[start Source]

AND TAKE NOTTCE that the grounds of the said objection are as follows:
(1) This suit, (KWS232/2011) is not properly constituted therefore incompetent.
(2) By judgment of upper Area Court 1, delivered on April 8, 2005: (CVF/69/2002) MADAM IYABO IMAM v. MR AKANNI AKIBU, AJIBOLA BAYO, TAIYE GARUBA UMAR, GANIYU L. GARUBA AREMU, RASAKI GARUBA UMIAR AND AFUSAT GARUBA UMAR, the Subject matter of this suit has been resolved by the competent court of Justice.
(3) The Defendant/Objector is a daughter of late Umar Shaaba as held by the (CVF/69/2002) above, consequently by law the Defendant is entitled to possession of her late father.
(4) That by the authority of the suit CVFM/69/2012 paragraph 2 above, the Defendant has commenced action against the Claimants and another person in Upper Area Court 1, Ilorin and the claimants herein are stopped.

[end Source]

Written exercise 1: Set down word for word the part of the notice of objection that opens with the words containing "AND TAKE NOTTCE" and closes with "herein are stopped.".
Written exercise 2: Judge whether each statement agrees with the notice of objection, answering yes or no and quoting the words that decide it: (a) The judgment of Upper Area Court 1 was delivered on April 8, 2005. (b) The suit KWS232/2011 is described as properly constituted. (c) The Defendant/Objector is a son of late Umar Shaaba.
Written exercise 3: According to the notice of objection, which court delivered the judgment of April 8, 2005?
The data comes from a separate source unrelated to the notice of objection.

[start Material]

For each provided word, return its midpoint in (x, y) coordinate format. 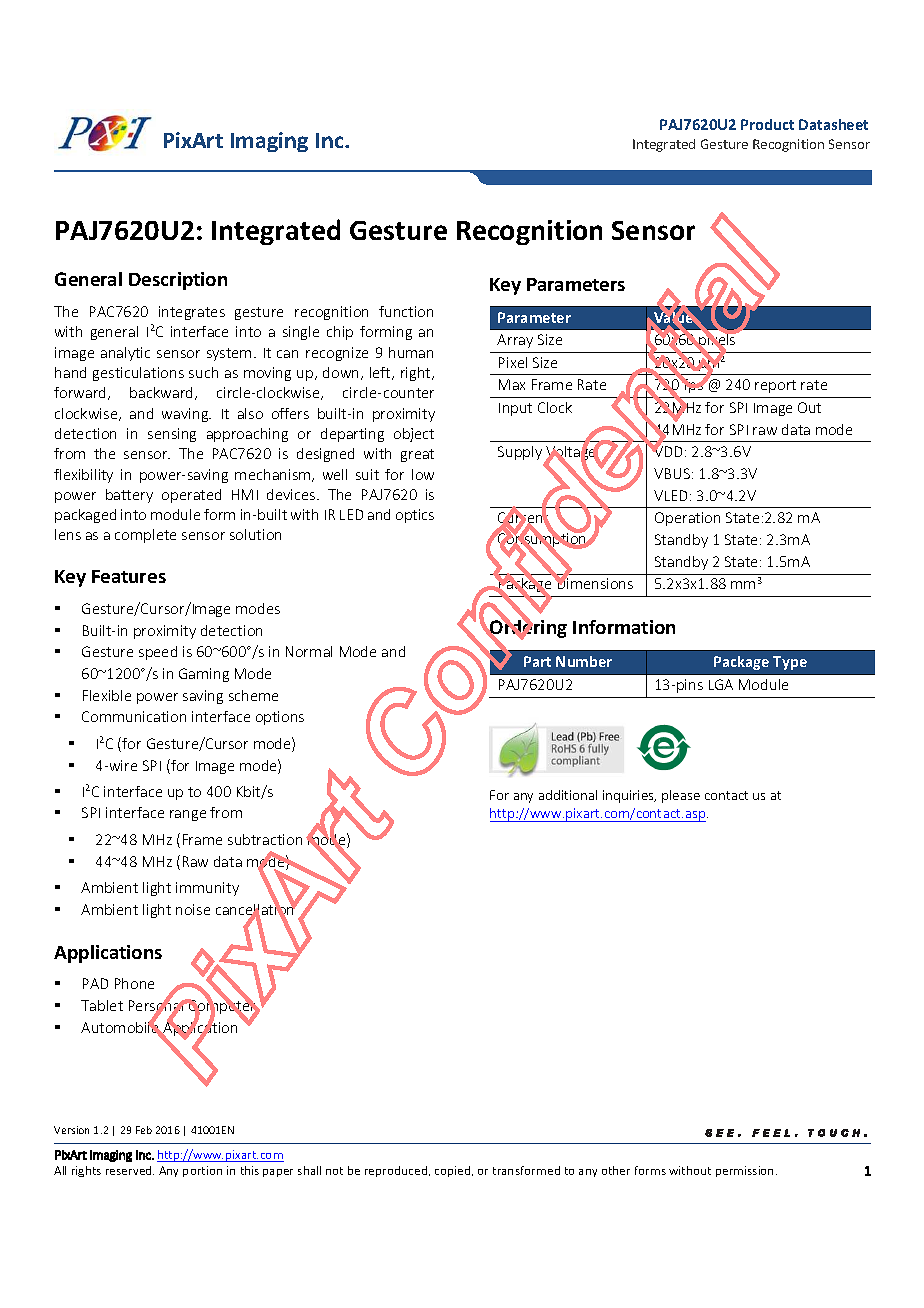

[end Material]

Exercise solution 1:
AND TAKE NOTTCE that the grounds of the said objection are as follows:
(1) This suit, (KWS232/2011) is not properly constituted therefore incompetent.
(2) By judgment of upper Area Court 1, delivered on April 8, 2005: (CVF/69/2002) MADAM IYABO IMAM v. MR AKANNI AKIBU, AJIBOLA BAYO, TAIYE GARUBA UMAR, GANIYU L. GARUBA AREMU, RASAKI GARUBA UMIAR AND AFUSAT GARUBA UMAR, the Subject matter of this suit has been resolved by the competent court of Justice.
(3) The Defendant/Objector is a daughter of late Umar Shaaba as held by the (CVF/69/2002) above, consequently by law the Defendant is entitled to possession of her late father.
(4) That by the authority of the suit CVFM/69/2012 paragraph 2 above, the Defendant has commenced action against the Claimants and another person in Upper Area Court 1, Ilorin and the claimants herein are stopped.

Exercise solution 2:
(a) Yes: "delivered on April 8, 2005"
(b) No: "is not properly constituted therefore incompetent"
(c) No: "is a daughter of late Umar Shaaba"

Exercise solution 3: Upper Area Court 1.